Texte source:

Une nounou miraculeuse
Mais le brillant succès revient à notre chère amie Annie Fauché à laquelle nous confions Sylvie pour une petite semaine et qui, d’un coup, nous la rend transformée sinon en goinfre du moins en bébé normal avalant les biberons non plus en dizaines mais en centaines de grammes. Qu’elle en soit éternellement remerciée ! Elle devient d’ailleurs la marraine de Sylvie baptisée à la mission catholique de Bambey. Dès lors, la situation évolue favorablement, bien qu’encore sensible.
L’hivernage, la saison des pluies, amène un certain abaissement de la température ; nous pouvons sortir Sylvie au dehors, à l’ombre des cailcedrats, sur la terrasse, dans un parc avec une couverture de sol et des joujoux.
Elle n’est pas très remuante, sauf lorsque nous lui adjoignons Pascale qu’elle a peu à peu rattrapée quoique de deux mois son ainée. C’est un plaisir de les voir toutes deux gesticuler, s’amuser, bredouiller ; les deux mamans se régalent de leurs facéties.
L’angoisse est-elle alors définitivement derrière nous, aux oubliettes ? Non, pas complètement, car certains jours Sylvie reste parfois dans la même position dans son parc, sans bouger, une heure ou deux. La pauvre poulette a victorieusement lutté pour sa survie et y a forcément laissé pas mal d’énergie et de fatigue. A six mois, elle pèse 4 kilos ; à neuf-dix mois, 6 kilos ! Elle rattrape peu à peu son retard, son handicap, un terme que nous ne voulons jamais prononcer de peur qu’il nous porte malheur. Nos amis dakarois, les Mayolle, nous confient pour une quinzaine leur magnifique petite fille de quatre ans, Florence, aux cheveux d’or. Elle nous fait envie.

Consignes:
(1) Ces affirmations sont-elles conformes au récit sur Sylvie ? Pour chacune, répondez par oui ou par non et citez les mots du récit qui tranchent.
(a) Sylvie est confiée à Annie Fauché pour une petite semaine.
(b) À six mois, Sylvie pèse 6 kilos.
(c) Sylvie est baptisée à Dakar.
(2) Prolongez le récit sur Sylvie à partir de sa dernière phrase, sur le même ton.

Extrait des données:

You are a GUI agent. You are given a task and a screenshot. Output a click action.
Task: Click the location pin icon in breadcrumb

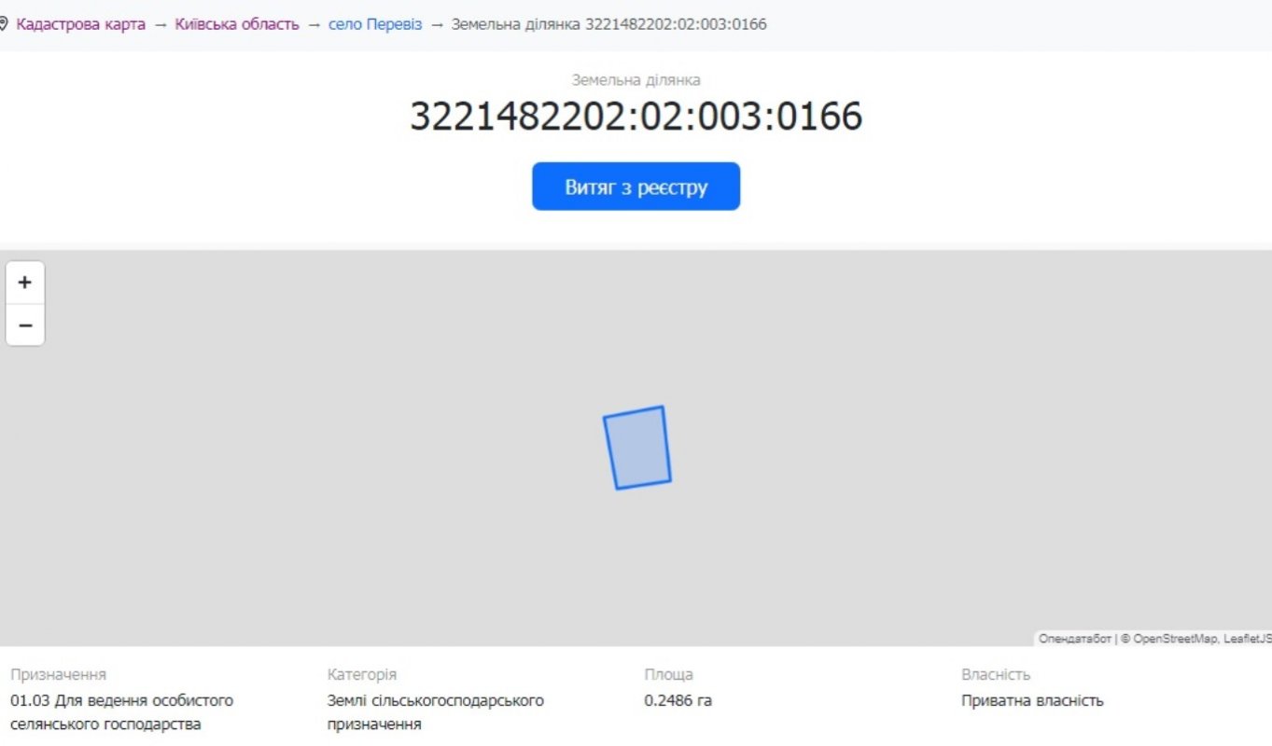tap(4, 24)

Réponses:
(1)
(a) Oui : « à laquelle nous confions Sylvie pour une petite semaine ».
(b) Non : « A six mois, elle pèse 4 kilos ».
(c) Non : « baptisée à la mission catholique de Bambey ».

(2)
Et enfin une belle femme
C’est alors que s’annonce un numéro deux. Pas d’hésitations, cette fois ; malgré ses réticences, Marie-Céline doit rentrer en France pour y développer une seconde grossesse paisible, sereine et fructueuse. Elle y emmène Sylvie et la présente à l’examen du médecin de famille lequel prescrit impérativement de ne pas la ramener sous les tropiques. Ce verdict entraîne irrémédiablement un changement de cap de la carrière du père de famille.
Sylvie accusera un léger retard de croissance jusqu’aux environs de l’âge de sept ans, puis grandira en taille, en appétit, en savoirs de toutes sortes, devenant une brillante informaticienne chez Hewlett Packard. Vingt-cinq ans plus tard, elle revint sur les lieux de ses premières victoires, à Dakar, au CRA, sur la terrasse de notre ancienne maison, à la mission catho dont elle fût l’héroïne d’un jour. Dieu ! Quelle épreuve ! Merci de l’avoir si bien terminée, après l’avoir si mal débutée.